## [Data provided]

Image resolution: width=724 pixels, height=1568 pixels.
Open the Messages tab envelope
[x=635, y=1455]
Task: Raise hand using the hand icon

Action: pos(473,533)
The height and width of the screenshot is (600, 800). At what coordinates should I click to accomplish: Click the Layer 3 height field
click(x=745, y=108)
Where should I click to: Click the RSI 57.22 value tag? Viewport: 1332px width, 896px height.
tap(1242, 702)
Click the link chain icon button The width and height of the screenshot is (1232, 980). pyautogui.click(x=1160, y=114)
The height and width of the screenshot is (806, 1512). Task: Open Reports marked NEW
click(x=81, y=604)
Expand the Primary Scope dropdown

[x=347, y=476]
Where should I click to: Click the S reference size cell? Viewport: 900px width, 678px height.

## [Task prompt]
Which lines in the material above contain the string "should", with case counting? Copy each of those lines.

## [Exercise result]
The height and width of the screenshot is (600, 800). At what coordinates should I click to accomplish: Click the Layer 3 height field
Where should I click to: Click the RSI 57.22 value tag? Viewport: 1332px width, 896px height.
Where should I click to: Click the S reference size cell? Viewport: 900px width, 678px height.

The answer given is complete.